Metro Parks’ forests are an ever-changing home for countless species of insects, amphibians, reptiles, birds and mammals. Change in the forest sometimes takes place slowly over the course of decades, such as when a big old tree begins to die. It slowly creates a clearing for the sunlight to reach the once shaded forest floor.
This allows another tree to inch its way through the canopy. There it will take its place as a dominant tree until it also begins to die and the cycle continues. Other times, major change happens in a matter of hours. A huge number of park trees lost most of their branches in a devastating ice storm we suffered little more than a decade ago.
A bad thing, and yet this devastation created an abundance of sunlight for large areas of the forest floor, called forest gaps. In turn, hundreds if not thousands of seedlings per hundred square feet began to make a mad dash in competition for sunlight and water. This competition can last for 15 to 20 years. The trees that survives competition, storms, insects and disease take their place in the canopy as dominant trees and become part of the never-ending cycle of forest regeneration.
At Glacier Ridge, Battelle Darby Creek and Pickerington Ponds, reforestation has helped to restore the vernal pools that disappeared with agriculture and farming. Shade from the trees reduces evaporation and keeps the water in the pools long enough to create temporary homes for the eggs of many amphibians such as Jefferson salamanders, spotted salamanders, spring peepers, chorus frogs and wood frogs. Box turtles also frequent these pools.
An old field slowly reverting to a mature forest represents another change called succession, where one community of living organisms replaces another. In early succession, a thick scrubby growth of pioneer species such as sumac, hawthorns, pin cherry, gray dogwood, red cedar and Virginia pine supply excellent habitat for nesting birds such as prairie warblers, bluebirds, field sparrows, yellow-breasted chats and rufous-sided towhees. Mammals such as fox, rabbits, mice and voles also commonly patrol the thick scrubby growth of early succession forests.
Mid-succession is the stage from around 15 to 25 years. Tree species such as silver maple, honey locust and elm are common in this stage. Birds such as chickadees, titmice and grouse move in. The late stage of succession starts at around 25 years. This stage is where dominant trees take their places in the canopy, with a layer of shade tolerant shrubs below, such as spicebush, witch hazel and black haw.
Wild turkeys, woodpeckers, thrushes, forest warblers and other mature forest birds make their homes in this late stage of forest succession. Entire forest types may also change from park to park.

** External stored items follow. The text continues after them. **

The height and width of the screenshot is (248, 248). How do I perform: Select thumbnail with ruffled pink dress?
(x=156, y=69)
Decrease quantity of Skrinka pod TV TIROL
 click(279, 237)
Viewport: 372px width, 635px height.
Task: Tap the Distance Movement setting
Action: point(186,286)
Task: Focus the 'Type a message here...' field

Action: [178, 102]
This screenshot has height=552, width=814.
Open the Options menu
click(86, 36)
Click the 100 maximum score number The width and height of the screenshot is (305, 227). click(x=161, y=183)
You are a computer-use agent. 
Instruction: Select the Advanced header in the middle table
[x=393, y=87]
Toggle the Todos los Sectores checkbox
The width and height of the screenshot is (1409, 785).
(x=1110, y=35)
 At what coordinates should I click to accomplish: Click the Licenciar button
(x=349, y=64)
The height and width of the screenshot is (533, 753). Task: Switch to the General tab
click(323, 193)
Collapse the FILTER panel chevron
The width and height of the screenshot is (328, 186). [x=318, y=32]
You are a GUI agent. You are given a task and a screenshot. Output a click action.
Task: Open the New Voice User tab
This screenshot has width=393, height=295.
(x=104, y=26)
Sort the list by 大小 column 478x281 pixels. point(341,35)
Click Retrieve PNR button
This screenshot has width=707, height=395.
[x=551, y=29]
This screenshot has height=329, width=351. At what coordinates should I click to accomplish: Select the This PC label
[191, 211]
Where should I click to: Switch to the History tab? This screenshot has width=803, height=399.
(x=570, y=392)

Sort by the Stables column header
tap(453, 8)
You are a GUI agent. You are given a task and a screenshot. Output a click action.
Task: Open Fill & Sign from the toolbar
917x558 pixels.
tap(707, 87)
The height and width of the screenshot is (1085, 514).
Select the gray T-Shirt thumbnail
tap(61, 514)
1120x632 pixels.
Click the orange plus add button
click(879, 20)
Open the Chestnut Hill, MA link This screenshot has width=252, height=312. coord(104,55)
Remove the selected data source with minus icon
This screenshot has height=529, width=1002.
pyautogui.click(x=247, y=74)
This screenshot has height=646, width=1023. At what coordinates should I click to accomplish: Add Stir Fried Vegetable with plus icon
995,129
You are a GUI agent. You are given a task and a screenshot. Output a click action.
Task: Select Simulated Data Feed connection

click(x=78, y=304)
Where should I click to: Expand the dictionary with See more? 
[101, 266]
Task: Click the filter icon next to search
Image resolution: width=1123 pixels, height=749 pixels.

The riparian forest grows in the wide floodplains of rivers and large creeks and is crucial to the health of these streams. Tree roots hold the loose floodplain soil in place while canopies break up raindrops and help prevent flooding in heavy rains by storing part of the rainfall on the leaves and branches. Leaves also shade and cool the water in summer.
This in turn helps to keep oxygen levels in the stream high enough to sustain fish, mussels and aquatic insects. These shade trees are some of the biggest in the parks, such as giant sycamores, towering cottonwoods and spreading box elders.
Metro Parks’ forests are full of variety and change and offer endless miles of winding trails for you to enjoy a walk in the woods any day of the year. Whether you explore the woods alone or join in a guided walk by a naturalist, the forests are a place to indulge your imagination and discover the outdoors.